In any case, I think the entire idea of trying to replace marksmanship with technology was flawed both in its conception and the driving presumptions. Conceptually, the idea that greater accuracy and more projectiles would equal more hits was on shaky ground. The studies in the 50s showed that 1) The difference in hit rates between elite marksmen and ordinary soldiers in ordinary combat (as opposed to formal or informal take-your-time-sniping) was shockingly small. And that 2) the controlling variable in hit probability was really the body area the enemy choose to expos and how long they exposed it. In other words, nothing a friendly soldier did or did not do affected hit rates as strongly as what the enemy did. (Think of it this way, if the enemy stays down in the foxhole, you can’t shoot him even with a magically accurate rifle, on the other hand, if he just stands there 10ft in front of you, you can’t possibly miss with any ordinary weapon.) Even if new tech could turn every soldier into an elite marksman, the actual effectiveness would not increase.
The oft repeated assertion that it took 50,000 rounds to kill and enemy soldier sounds increasingly to my ears like military folklore, one of those things that crops up in every field when some assertion is so oft repeated no one checks the original source. For one thing, I’ve seen French posters dating from the end of WWI making the exact same 50,000 rounds assertion. At best it started out as some sort of synthetic statistics that can’t be taken as literally true e.g. “life expectancy” statistics are a synthetic single number expression of the health of a population. When you read that some time in the past or some poor country now has a average “life expectancy of 37 years” that doesn’t mean people 38 and older rarer than hens teeth. It’s just a single number representation created by researchers to to combine lots of data into a single representative number. Yet a lot of people take it literally, especially when reading about life expectancy in history.
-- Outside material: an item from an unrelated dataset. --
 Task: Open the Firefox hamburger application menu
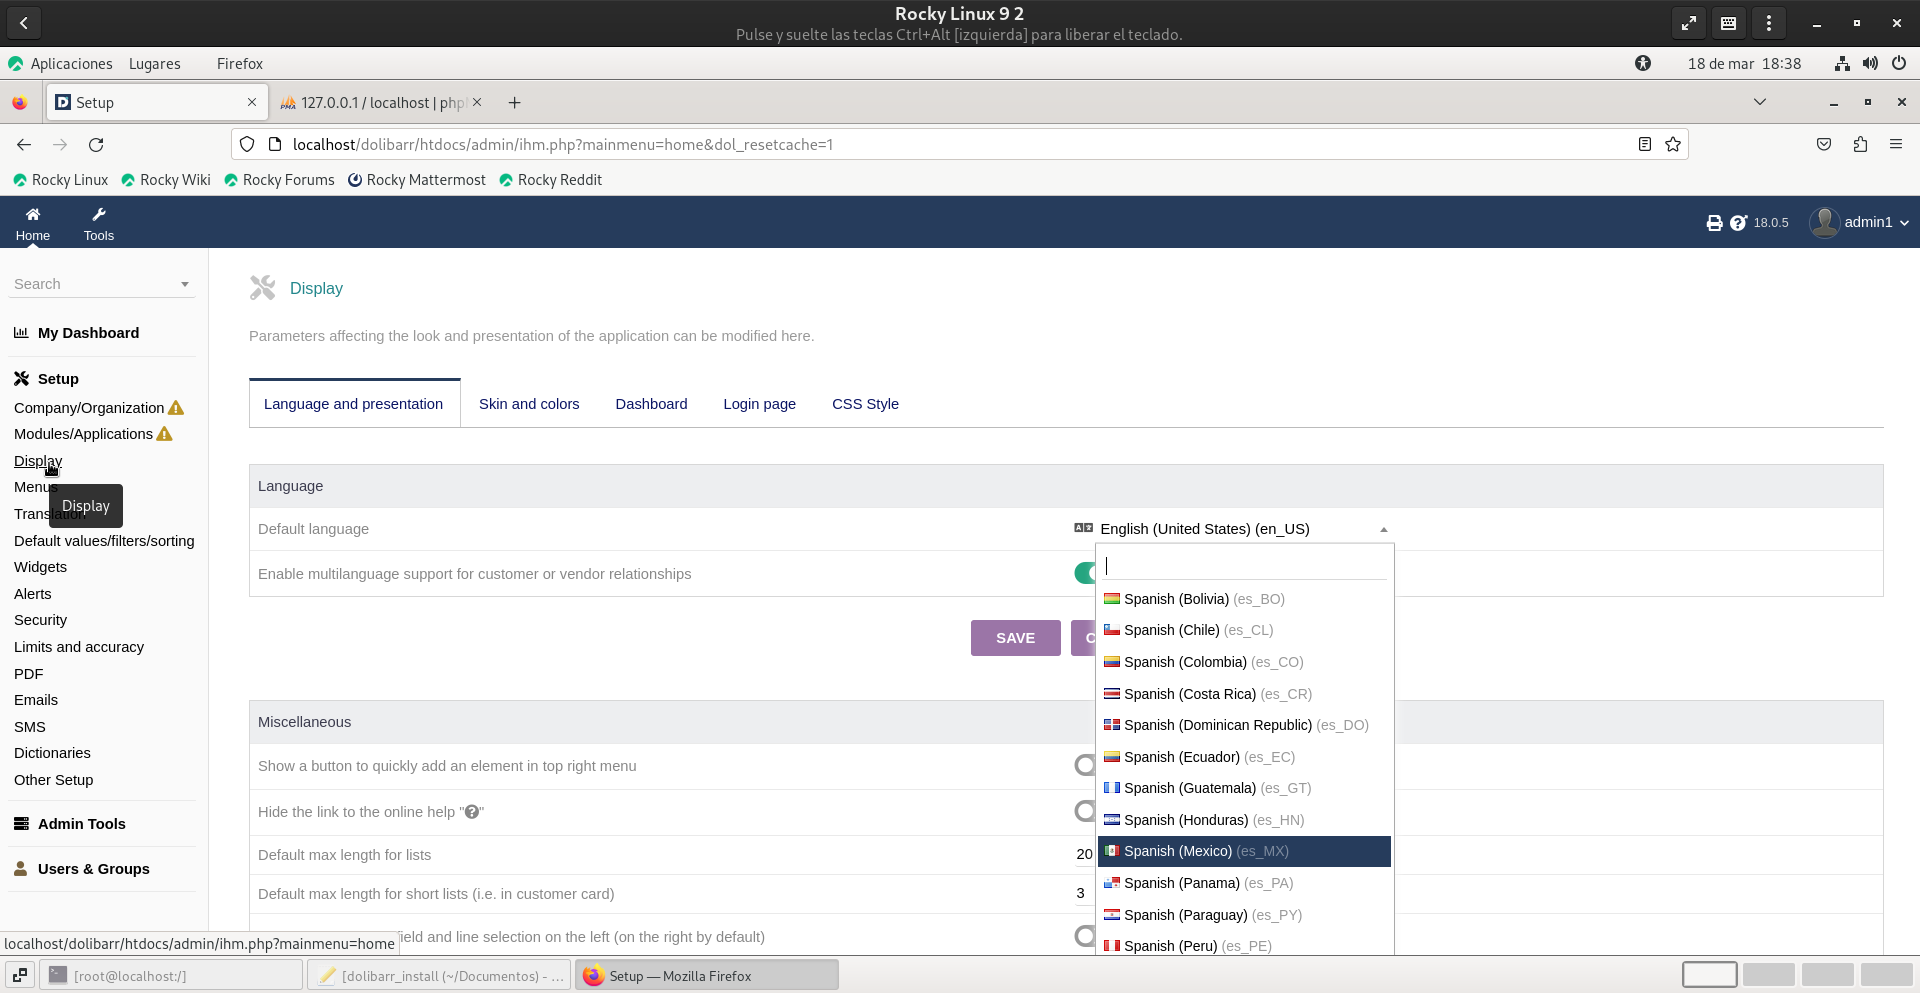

I expect the 50,000 rounds per enemy started the same way, some attempt to boil down to a single number just on how much to expenditure of weapons, of all kinds from bayonets to A-bombs, it took kill an enemy soldier, Probably somewhere along the line, they converted crewed weapon rounds, artillery round, aerial ordinance etc each into an equivalent number of rifle rounds (probably based on cost or resource expenditure) then used that as the military versions of “average life expectancy.” Then the number got broadcasted to those who didn’t know it was synthetic, and who took it literally and tried to make super rifles to compensate.
It’s pretty obvious in studying all kinds of fire fights on land, sea and in the air with all types of weapons, that the vast majority of rounds expended are suppressive fire so we would expect that the hit ration would be ridiculously low because most of the time, we aren’t shooting to hit, where shooting to deny area and mobility and if the enemy isn’t plain stupid or epically unlucky, he’s safe but neutralized.